The first mention of genderqueer in print

‘The fight against gender oppression has been joined for centuries, perhaps millennia. What’s new today, is that it’s moving into the arena of open political activism. And nope, this is not just one more civil rights struggle for one more narrowly defined minority. It’s about all of us who are genderqueer: diesel dykes and stone butches, leatherqueens and radical fairies, nelly fags, crossdressers, intersexed, transexuals, transvestites, transgendered, transgressively gendered, intersexed, and those of us whose gender expressions are so complex they haven’t even been named yet.
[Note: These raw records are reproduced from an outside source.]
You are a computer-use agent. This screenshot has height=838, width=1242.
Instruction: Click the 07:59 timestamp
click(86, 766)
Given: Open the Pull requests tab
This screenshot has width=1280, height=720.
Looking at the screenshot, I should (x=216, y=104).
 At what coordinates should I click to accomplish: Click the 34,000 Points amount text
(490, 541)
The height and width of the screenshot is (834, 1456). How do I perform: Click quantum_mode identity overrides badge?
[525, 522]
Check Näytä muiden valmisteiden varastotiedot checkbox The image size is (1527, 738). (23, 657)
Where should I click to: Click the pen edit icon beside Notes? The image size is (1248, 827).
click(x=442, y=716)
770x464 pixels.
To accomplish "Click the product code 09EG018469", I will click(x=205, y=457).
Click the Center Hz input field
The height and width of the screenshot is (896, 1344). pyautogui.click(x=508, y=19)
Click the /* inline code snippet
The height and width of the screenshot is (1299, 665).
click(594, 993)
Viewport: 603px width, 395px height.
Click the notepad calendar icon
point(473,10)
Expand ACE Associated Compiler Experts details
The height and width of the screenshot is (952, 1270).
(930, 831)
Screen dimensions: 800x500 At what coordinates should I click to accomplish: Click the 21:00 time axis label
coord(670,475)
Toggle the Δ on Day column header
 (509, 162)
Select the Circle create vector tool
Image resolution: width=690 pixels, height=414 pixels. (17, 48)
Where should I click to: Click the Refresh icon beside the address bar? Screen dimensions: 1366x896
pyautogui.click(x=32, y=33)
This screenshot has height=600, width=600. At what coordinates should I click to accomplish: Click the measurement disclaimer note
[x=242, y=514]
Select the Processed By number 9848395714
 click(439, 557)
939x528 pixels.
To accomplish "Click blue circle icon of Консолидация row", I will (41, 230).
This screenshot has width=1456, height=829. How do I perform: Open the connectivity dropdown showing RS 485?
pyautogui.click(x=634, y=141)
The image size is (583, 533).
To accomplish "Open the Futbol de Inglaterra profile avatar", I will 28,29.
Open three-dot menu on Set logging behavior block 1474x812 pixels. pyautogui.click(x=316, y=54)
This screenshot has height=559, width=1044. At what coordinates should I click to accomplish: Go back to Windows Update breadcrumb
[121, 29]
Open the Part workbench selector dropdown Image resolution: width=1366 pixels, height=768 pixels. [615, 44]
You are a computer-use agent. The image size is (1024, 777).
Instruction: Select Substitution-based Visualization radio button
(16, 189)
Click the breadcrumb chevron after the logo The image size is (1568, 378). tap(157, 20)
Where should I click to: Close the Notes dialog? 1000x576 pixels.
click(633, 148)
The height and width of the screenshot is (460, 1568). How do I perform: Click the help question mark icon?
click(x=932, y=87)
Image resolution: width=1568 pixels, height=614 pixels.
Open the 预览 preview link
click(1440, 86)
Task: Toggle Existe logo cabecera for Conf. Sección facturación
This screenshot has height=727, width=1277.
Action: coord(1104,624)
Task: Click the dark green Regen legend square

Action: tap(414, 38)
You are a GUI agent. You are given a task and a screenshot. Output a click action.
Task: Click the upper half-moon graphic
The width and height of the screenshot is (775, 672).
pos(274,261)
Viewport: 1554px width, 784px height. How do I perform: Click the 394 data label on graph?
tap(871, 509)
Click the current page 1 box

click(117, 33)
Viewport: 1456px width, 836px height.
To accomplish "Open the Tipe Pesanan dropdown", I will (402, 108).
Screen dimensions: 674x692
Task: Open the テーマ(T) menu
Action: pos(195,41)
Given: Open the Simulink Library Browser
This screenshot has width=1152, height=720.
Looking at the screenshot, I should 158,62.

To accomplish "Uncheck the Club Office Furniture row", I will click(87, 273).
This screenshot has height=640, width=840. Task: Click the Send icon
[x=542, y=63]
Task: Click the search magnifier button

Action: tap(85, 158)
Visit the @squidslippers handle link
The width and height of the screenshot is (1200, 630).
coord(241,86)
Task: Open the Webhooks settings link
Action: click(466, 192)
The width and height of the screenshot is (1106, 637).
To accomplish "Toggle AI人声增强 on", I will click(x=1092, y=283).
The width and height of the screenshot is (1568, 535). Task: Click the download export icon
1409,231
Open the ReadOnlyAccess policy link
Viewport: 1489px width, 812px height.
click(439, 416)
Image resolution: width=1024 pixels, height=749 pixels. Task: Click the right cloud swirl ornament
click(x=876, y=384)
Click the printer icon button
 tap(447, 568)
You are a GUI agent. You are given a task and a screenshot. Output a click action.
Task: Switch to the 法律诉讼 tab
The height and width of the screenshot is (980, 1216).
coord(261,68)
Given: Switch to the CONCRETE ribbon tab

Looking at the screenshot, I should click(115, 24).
More than that, it’s about the gender oppression which affects everyone: the college sweetheart who develops life-threatening anorexia nervosa trying to look “feminine,” the Joe Sixpack dead at 45 from cirrhosis of the liver because “real men” are hard drinkers. But maybe we genderqueers feel it most keenly, because it hits us each time we walk out the front door openly and proudly. And that’s why these pages are only going to grow. We’re not invisible anymore. We’re not well behaved. And we’re not going away. Political activism is here to stay.

‘So get out. Get active. Picket someone’s transphobic ass. Get in someone’s genderphobic face. And while you’re at it, pass the word: the gendeRevolution has begun, and we’re going to win.’